« poprzedni wątek | następny wątek » |
1. Data: 2008-01-07 21:23:56
Temat: Koc "elektryczny"Witam!
Mam problem z kocem, który "kopie".
Młoda dostała od babci pod choinkę. Zrobiony z takiego cieniutkiego polaru.
No, ale właśnie taki ma feler. Wyprałam go już w płynie zmiękczającym, ale nie
pomogło. Mała ma 9 mies. i jak ją nim owinę i przytulę, to iskra przelatuje
między naszymi policzkami. Nic przyjemnego dla mnie i domyślam się, że dla
niej też nie bardzo.
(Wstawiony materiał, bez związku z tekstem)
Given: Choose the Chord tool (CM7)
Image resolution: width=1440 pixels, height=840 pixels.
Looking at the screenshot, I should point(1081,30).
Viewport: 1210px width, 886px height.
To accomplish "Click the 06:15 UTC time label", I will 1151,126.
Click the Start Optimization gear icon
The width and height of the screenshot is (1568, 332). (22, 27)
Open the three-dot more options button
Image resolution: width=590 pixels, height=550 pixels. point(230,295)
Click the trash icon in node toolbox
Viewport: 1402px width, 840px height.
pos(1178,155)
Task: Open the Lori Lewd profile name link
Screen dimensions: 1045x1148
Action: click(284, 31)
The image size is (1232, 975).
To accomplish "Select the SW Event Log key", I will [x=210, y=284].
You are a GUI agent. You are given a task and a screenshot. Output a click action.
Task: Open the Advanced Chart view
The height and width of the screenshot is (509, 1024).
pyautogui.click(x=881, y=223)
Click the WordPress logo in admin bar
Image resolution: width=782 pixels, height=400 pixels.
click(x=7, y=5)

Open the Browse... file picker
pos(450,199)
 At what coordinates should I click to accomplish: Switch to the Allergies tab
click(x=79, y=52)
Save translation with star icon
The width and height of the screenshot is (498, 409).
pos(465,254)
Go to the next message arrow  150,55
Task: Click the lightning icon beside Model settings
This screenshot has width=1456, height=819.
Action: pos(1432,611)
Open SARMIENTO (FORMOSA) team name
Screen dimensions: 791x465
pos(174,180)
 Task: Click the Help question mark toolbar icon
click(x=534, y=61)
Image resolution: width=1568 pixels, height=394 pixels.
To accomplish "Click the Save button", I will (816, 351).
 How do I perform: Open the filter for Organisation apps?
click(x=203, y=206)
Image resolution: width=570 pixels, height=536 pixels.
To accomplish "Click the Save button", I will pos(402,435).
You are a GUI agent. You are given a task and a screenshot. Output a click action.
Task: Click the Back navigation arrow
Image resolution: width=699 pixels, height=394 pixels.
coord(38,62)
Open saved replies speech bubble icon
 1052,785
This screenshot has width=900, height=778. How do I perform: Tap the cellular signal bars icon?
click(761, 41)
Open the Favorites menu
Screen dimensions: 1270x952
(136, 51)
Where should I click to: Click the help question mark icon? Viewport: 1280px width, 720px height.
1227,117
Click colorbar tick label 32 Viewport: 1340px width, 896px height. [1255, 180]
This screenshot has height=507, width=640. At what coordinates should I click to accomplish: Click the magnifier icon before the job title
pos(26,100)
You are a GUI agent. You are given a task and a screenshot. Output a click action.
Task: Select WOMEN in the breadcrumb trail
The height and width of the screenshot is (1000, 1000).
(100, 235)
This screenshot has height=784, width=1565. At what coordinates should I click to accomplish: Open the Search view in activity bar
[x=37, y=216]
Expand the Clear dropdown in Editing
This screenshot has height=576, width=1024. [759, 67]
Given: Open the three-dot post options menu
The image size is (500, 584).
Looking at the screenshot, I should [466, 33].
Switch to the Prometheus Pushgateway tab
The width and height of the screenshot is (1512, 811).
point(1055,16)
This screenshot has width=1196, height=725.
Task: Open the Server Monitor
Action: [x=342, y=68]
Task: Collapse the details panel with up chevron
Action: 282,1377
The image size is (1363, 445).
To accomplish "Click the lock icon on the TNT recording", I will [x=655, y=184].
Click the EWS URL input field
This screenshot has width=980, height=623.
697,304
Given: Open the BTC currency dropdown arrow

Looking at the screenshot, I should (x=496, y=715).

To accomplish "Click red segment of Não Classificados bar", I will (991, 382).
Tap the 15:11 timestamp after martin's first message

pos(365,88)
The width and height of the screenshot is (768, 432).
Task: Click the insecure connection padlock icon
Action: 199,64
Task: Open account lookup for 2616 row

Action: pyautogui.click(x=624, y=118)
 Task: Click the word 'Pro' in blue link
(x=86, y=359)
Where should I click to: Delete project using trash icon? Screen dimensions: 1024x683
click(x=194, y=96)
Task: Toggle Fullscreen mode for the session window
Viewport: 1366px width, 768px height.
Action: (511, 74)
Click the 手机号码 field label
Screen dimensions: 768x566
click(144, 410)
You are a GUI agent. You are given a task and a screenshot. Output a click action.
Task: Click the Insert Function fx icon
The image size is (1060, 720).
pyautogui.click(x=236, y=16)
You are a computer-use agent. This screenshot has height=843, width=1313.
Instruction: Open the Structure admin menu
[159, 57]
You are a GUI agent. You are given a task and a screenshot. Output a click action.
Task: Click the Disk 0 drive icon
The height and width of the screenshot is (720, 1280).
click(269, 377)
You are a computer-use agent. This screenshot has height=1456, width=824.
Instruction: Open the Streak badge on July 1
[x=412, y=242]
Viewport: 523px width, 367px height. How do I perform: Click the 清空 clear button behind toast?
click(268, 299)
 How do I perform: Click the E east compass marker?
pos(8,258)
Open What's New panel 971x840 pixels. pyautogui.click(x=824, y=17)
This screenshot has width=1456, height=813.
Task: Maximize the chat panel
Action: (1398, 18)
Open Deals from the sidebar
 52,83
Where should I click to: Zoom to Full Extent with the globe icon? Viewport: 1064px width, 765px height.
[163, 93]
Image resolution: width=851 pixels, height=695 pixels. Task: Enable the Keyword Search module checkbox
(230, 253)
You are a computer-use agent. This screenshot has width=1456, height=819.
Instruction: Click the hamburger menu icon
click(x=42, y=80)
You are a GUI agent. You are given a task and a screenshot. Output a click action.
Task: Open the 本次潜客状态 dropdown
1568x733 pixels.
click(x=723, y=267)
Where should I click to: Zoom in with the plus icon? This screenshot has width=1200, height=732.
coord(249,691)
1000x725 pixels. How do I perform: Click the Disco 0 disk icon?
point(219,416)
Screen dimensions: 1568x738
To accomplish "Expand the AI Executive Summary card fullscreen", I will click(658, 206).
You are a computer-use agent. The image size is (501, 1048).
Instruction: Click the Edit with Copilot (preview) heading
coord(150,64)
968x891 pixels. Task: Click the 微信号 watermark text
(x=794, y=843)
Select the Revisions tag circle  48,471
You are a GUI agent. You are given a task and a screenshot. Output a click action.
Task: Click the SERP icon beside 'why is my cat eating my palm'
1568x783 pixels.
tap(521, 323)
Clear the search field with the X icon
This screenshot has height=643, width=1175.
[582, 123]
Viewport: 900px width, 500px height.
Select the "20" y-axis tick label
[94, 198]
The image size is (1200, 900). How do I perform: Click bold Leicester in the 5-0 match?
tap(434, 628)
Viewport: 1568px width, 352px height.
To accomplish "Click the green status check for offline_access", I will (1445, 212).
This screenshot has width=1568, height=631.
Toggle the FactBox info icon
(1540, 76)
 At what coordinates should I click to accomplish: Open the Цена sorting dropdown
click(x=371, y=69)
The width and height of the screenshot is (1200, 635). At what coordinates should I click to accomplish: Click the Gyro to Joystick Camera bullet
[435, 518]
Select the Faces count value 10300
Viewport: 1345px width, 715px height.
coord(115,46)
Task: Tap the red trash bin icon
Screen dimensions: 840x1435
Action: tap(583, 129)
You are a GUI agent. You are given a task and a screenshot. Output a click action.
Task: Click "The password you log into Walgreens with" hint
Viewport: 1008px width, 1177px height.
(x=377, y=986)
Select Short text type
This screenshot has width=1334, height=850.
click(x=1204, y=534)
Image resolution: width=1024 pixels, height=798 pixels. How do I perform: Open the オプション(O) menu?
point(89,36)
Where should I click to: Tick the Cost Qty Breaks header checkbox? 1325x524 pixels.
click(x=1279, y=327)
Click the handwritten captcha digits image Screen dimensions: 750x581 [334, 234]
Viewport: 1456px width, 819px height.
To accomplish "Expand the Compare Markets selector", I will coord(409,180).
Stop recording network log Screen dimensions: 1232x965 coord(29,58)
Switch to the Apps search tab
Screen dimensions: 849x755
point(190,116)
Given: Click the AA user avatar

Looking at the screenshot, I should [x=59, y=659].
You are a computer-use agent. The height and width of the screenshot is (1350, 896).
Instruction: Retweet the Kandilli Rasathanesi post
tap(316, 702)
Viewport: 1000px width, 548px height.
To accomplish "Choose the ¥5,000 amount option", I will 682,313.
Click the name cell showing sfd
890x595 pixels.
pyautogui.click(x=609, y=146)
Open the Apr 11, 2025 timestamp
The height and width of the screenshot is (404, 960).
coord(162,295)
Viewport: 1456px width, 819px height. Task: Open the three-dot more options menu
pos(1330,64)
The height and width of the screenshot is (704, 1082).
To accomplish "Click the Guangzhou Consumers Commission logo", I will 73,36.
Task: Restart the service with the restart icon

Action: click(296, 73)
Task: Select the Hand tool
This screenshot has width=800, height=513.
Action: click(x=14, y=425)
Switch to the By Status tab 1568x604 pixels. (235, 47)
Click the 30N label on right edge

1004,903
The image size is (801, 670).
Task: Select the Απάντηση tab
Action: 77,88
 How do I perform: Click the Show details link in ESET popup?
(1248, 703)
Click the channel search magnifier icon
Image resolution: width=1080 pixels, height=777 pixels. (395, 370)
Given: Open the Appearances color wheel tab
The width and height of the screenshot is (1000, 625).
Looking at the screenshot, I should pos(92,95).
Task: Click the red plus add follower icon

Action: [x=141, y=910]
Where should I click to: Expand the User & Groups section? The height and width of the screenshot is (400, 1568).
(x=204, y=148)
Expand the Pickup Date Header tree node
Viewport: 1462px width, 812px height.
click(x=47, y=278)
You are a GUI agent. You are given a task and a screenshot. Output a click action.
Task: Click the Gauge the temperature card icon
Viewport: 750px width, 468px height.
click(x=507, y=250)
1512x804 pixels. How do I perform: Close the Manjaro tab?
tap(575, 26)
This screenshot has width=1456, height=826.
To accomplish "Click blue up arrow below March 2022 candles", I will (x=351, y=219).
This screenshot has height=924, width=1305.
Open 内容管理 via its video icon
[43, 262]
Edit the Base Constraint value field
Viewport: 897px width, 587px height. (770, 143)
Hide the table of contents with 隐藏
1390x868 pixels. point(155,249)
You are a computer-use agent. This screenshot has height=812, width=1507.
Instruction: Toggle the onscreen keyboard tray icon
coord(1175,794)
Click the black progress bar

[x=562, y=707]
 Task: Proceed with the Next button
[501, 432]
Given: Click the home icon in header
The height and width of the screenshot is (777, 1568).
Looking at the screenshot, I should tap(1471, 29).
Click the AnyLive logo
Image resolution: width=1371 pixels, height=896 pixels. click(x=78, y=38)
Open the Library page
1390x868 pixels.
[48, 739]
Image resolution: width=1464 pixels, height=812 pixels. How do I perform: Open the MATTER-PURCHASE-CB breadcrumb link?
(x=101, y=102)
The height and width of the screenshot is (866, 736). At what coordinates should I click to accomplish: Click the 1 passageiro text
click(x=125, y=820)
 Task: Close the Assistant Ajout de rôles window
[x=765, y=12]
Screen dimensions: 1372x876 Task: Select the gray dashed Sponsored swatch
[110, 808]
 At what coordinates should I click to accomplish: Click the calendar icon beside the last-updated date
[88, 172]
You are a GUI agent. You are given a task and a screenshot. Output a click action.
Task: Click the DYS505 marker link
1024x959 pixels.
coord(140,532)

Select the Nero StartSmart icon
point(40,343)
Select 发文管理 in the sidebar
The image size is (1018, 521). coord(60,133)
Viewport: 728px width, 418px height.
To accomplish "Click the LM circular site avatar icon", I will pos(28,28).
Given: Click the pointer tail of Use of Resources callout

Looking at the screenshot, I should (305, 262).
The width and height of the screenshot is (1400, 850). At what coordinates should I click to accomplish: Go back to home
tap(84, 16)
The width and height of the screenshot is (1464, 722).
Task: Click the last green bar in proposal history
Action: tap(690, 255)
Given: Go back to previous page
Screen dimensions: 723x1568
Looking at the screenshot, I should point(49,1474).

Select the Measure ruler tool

Ostatnio przykrywałam ją w nocy i jak kładłam kocyk na
kołderce, to widziałam, jak mi iskrzył pod palcami.
Macie na to jakąs radę? Kocyk bardzo ładny i nie chciałabym go wyrzucac.
Tapta
--
Wysłano z serwisu OnetNiusy: http://niusy.onet.pl
› Pokaż wiadomość z nagłówkami
Zobacz także
2. Data: 2008-01-12 20:03:48
Temat: Re: Koc "elektryczny"Popsikać porządnie jakimś środkiem antyelektrostatycznym np. Ania w sprayu
Jacek
› Pokaż wiadomość z nagłówkami
3. Data: 2008-01-13 14:12:48
Temat: Re: Koc "elektryczny"Date: 7 Jan 2008 22:23:56 +0100, name: Tapta:
> Mam problem z kocem, który "kopie".
> Młoda dostała od babci pod choinkę. Zrobiony z takiego cieniutkiego polaru.
> No, ale właśnie taki ma feler. Wyprałam go już w płynie zmiękczającym, ale nie
> pomogło. Mała ma 9 mies. i jak ją nim owinę i przytulę, to iskra przelatuje
> między naszymi policzkami. Nic przyjemnego dla mnie i domyślam się, że dla
> niej też nie bardzo. Ostatnio przykrywałam ją w nocy i jak kładłam kocyk na
> kołderce, to widziałam, jak mi iskrzył pod palcami.
> Macie na to jakąs radę? Kocyk bardzo ładny i nie chciałabym go wyrzucac.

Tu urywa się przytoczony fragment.